Work instructions →
Copy out the entire listing precisely.

Entries shown →
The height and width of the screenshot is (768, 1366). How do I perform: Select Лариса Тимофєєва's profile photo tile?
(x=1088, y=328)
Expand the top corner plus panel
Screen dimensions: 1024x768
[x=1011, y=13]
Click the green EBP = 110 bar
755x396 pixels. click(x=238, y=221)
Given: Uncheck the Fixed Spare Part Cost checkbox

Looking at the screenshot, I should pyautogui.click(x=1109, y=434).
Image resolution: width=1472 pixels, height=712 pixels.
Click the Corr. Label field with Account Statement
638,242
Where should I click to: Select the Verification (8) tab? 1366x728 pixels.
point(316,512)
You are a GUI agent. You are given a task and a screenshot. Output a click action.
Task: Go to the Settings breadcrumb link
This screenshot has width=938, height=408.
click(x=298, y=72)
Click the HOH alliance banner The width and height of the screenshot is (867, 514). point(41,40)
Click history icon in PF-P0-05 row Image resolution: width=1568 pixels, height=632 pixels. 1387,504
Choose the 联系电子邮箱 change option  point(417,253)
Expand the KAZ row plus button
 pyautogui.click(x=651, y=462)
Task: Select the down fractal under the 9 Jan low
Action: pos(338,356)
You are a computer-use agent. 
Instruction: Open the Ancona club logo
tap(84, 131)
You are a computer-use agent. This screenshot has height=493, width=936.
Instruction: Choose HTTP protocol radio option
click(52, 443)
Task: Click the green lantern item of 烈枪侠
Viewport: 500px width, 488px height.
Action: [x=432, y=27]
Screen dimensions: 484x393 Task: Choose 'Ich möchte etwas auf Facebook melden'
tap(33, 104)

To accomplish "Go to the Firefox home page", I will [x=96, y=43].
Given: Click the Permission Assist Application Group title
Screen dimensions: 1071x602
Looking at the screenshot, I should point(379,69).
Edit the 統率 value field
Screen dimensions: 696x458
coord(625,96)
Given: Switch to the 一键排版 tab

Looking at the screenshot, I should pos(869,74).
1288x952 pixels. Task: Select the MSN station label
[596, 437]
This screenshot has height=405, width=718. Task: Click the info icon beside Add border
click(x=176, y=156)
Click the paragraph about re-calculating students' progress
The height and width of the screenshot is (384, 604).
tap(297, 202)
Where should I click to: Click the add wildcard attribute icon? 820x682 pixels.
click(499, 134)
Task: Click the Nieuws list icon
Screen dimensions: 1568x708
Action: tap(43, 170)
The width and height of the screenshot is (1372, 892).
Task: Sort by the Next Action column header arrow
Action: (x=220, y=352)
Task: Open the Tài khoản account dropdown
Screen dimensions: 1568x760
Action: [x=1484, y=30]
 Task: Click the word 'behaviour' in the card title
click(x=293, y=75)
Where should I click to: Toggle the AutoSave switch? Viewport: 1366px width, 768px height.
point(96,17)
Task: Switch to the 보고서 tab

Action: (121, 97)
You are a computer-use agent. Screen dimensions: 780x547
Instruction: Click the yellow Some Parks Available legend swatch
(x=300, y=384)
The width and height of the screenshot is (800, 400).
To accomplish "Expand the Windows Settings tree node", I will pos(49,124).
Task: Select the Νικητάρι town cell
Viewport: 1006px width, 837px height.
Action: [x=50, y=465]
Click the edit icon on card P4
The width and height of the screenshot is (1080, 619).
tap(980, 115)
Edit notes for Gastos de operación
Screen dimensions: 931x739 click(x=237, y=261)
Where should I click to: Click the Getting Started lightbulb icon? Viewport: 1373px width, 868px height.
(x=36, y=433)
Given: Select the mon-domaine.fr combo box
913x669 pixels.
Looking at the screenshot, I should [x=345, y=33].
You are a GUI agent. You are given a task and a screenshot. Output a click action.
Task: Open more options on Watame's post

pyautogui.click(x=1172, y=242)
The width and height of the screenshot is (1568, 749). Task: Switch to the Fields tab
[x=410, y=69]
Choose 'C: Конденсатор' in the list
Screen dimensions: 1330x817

Exercise output →
The height and width of the screenshot is (768, 1366). How do I perform: Select Лариса Тимофєєва's profile photo tile?
(x=1088, y=328)
Expand the top corner plus panel
Screen dimensions: 1024x768
[x=1011, y=13]
Click the green EBP = 110 bar
755x396 pixels. click(x=238, y=221)
Given: Uncheck the Fixed Spare Part Cost checkbox

Looking at the screenshot, I should pyautogui.click(x=1109, y=434).
Image resolution: width=1472 pixels, height=712 pixels.
Click the Corr. Label field with Account Statement
638,242
Where should I click to: Select the Verification (8) tab? 1366x728 pixels.
point(316,512)
You are a GUI agent. You are given a task and a screenshot. Output a click action.
Task: Go to the Settings breadcrumb link
This screenshot has width=938, height=408.
click(x=298, y=72)
Click the HOH alliance banner The width and height of the screenshot is (867, 514). point(41,40)
Click history icon in PF-P0-05 row Image resolution: width=1568 pixels, height=632 pixels. 1387,504
Choose the 联系电子邮箱 change option  point(417,253)
Expand the KAZ row plus button
 pyautogui.click(x=651, y=462)
Task: Select the down fractal under the 9 Jan low
Action: pos(338,356)
You are a computer-use agent. 
Instruction: Open the Ancona club logo
tap(84, 131)
You are a computer-use agent. This screenshot has height=493, width=936.
Instruction: Choose HTTP protocol radio option
click(52, 443)
Task: Click the green lantern item of 烈枪侠
Viewport: 500px width, 488px height.
Action: [x=432, y=27]
Screen dimensions: 484x393 Task: Choose 'Ich möchte etwas auf Facebook melden'
tap(33, 104)

To accomplish "Go to the Firefox home page", I will [x=96, y=43].
Given: Click the Permission Assist Application Group title
Screen dimensions: 1071x602
Looking at the screenshot, I should point(379,69).
Edit the 統率 value field
Screen dimensions: 696x458
coord(625,96)
Given: Switch to the 一键排版 tab

Looking at the screenshot, I should pos(869,74).
1288x952 pixels. Task: Select the MSN station label
[596, 437]
This screenshot has height=405, width=718. Task: Click the info icon beside Add border
click(x=176, y=156)
Click the paragraph about re-calculating students' progress
The height and width of the screenshot is (384, 604).
tap(297, 202)
Where should I click to: Click the add wildcard attribute icon? 820x682 pixels.
click(499, 134)
Task: Click the Nieuws list icon
Screen dimensions: 1568x708
Action: tap(43, 170)
The width and height of the screenshot is (1372, 892).
Task: Sort by the Next Action column header arrow
Action: (x=220, y=352)
Task: Open the Tài khoản account dropdown
Screen dimensions: 1568x760
Action: [x=1484, y=30]
 Task: Click the word 'behaviour' in the card title
click(x=293, y=75)
Where should I click to: Toggle the AutoSave switch? Viewport: 1366px width, 768px height.
point(96,17)
Task: Switch to the 보고서 tab

Action: (121, 97)
You are a computer-use agent. Screen dimensions: 780x547
Instruction: Click the yellow Some Parks Available legend swatch
(x=300, y=384)
The width and height of the screenshot is (800, 400).
To accomplish "Expand the Windows Settings tree node", I will pos(49,124).
Task: Select the Νικητάρι town cell
Viewport: 1006px width, 837px height.
Action: [x=50, y=465]
Click the edit icon on card P4
The width and height of the screenshot is (1080, 619).
tap(980, 115)
Edit notes for Gastos de operación
Screen dimensions: 931x739 click(x=237, y=261)
Where should I click to: Click the Getting Started lightbulb icon? Viewport: 1373px width, 868px height.
(x=36, y=433)
Given: Select the mon-domaine.fr combo box
913x669 pixels.
Looking at the screenshot, I should [x=345, y=33].
You are a GUI agent. You are given a task and a screenshot. Output a click action.
Task: Open more options on Watame's post

pyautogui.click(x=1172, y=242)
The width and height of the screenshot is (1568, 749). Task: Switch to the Fields tab
[x=410, y=69]
Choose 'C: Конденсатор' in the list
Screen dimensions: 1330x817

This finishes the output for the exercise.